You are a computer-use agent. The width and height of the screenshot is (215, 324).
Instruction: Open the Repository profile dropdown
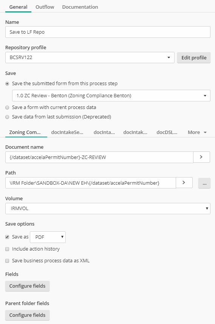click(x=90, y=58)
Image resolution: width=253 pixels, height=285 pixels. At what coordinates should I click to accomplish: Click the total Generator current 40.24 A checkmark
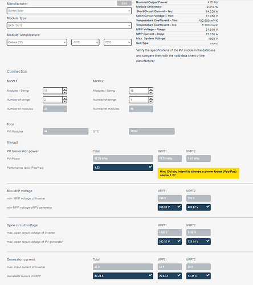coord(150,275)
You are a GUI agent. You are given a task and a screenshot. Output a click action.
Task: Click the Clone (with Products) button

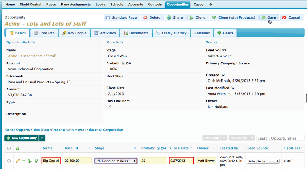click(x=234, y=18)
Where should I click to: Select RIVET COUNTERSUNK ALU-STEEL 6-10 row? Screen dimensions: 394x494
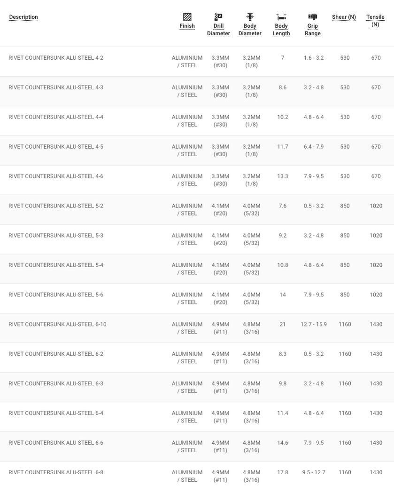pos(197,328)
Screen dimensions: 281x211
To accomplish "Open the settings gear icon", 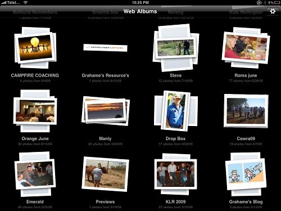I will [x=273, y=11].
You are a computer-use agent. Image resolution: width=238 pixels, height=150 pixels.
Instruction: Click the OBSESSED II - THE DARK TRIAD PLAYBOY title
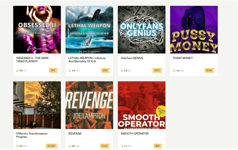(33, 59)
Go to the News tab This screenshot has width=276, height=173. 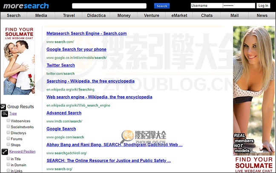(262, 15)
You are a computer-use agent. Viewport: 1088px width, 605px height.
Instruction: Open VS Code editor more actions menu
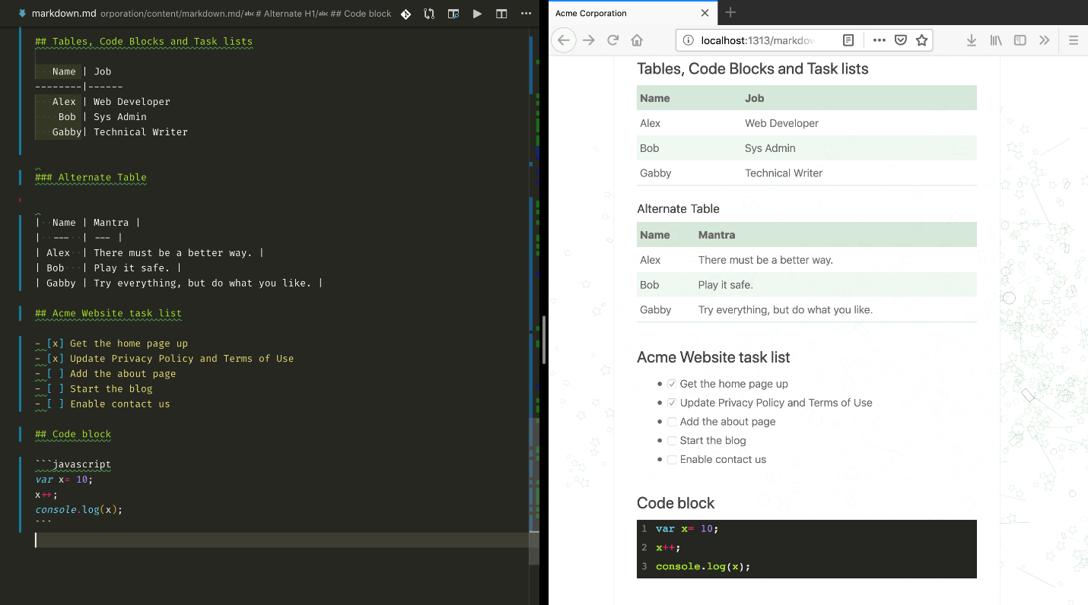point(526,13)
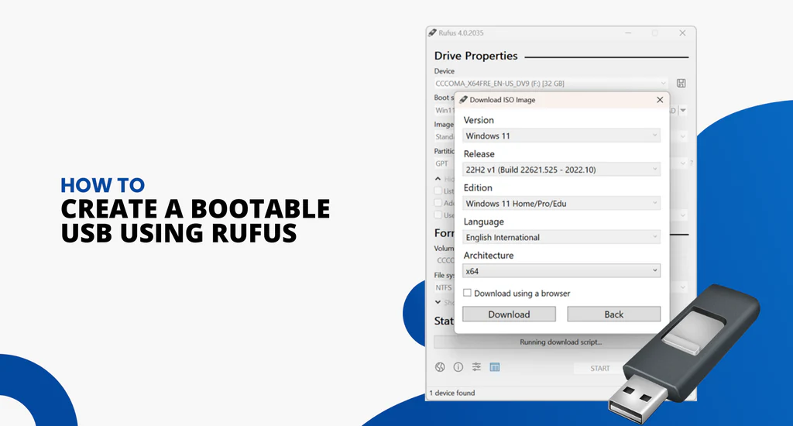Enable Download using a browser checkbox
The image size is (793, 426).
click(x=467, y=294)
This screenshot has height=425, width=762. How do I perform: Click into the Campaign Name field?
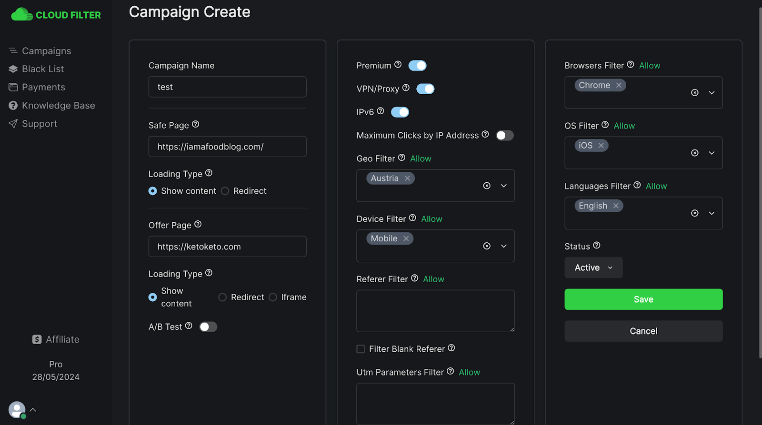click(227, 87)
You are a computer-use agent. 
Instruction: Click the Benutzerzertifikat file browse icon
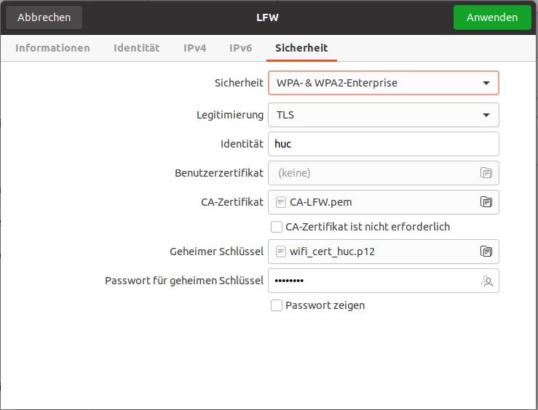pos(486,173)
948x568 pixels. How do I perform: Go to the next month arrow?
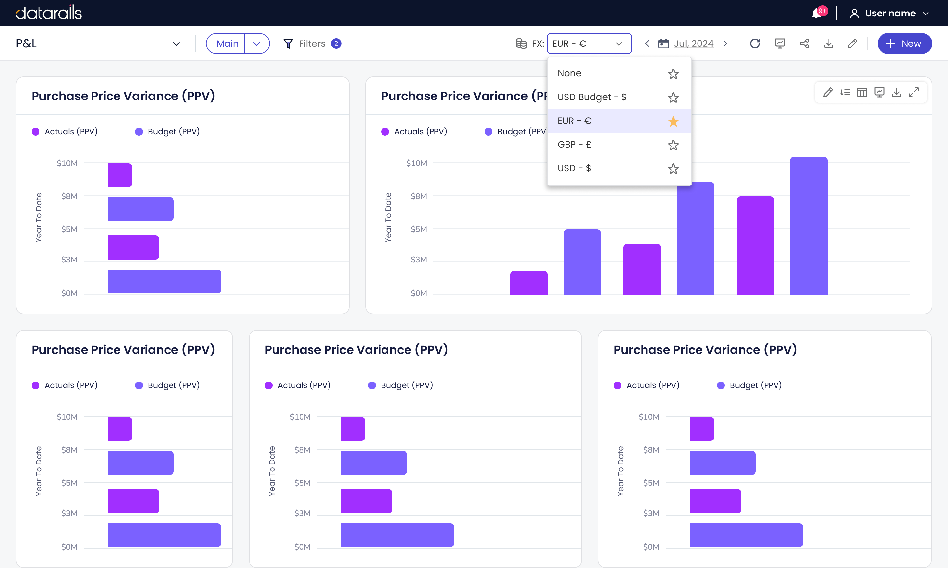tap(725, 44)
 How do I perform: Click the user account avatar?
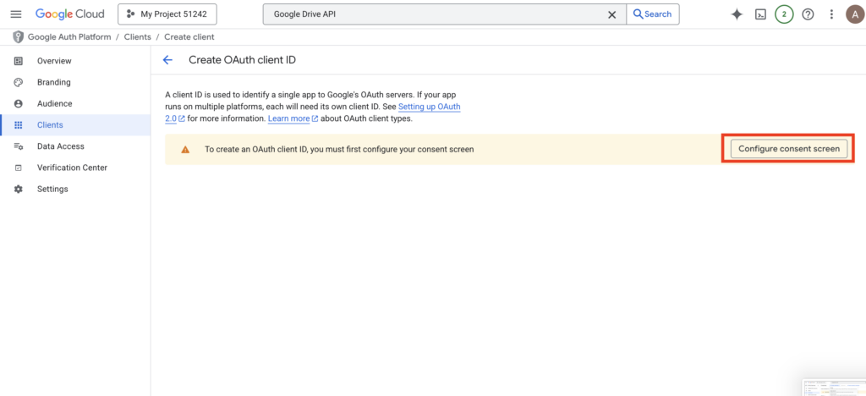tap(854, 14)
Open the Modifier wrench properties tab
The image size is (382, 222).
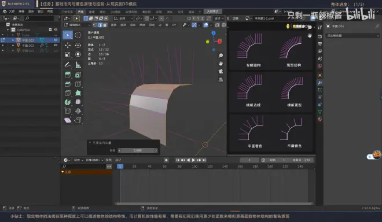point(319,83)
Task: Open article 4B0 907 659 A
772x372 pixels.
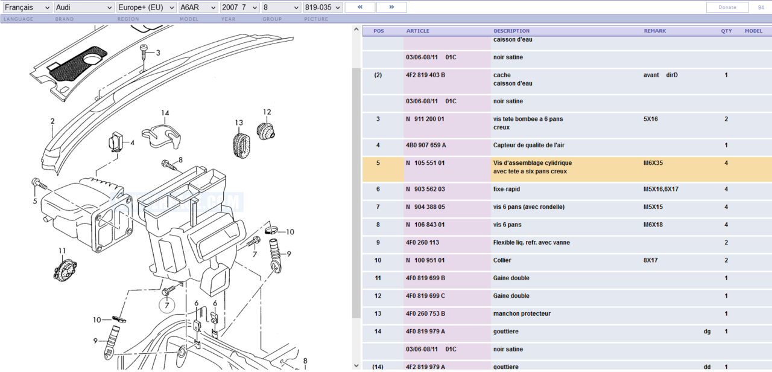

■ ■ ■ ■ ■ ■ ■

TASK ITEM: Which lines above contain the word "agent"? Show each of them.

REPLY TO THE TASK:
You are a computer-use agent. The width and height of the screenshot is (215, 324).
You are a GUI agent. You are given a task and a screenshot. Output a click action.
You are a computer-use agent. Image resolution: width=238 pixels, height=150 pixels.
You are a computer-use agent. Viewport: 1088px width, 605px height.
You are a computer-use agent. 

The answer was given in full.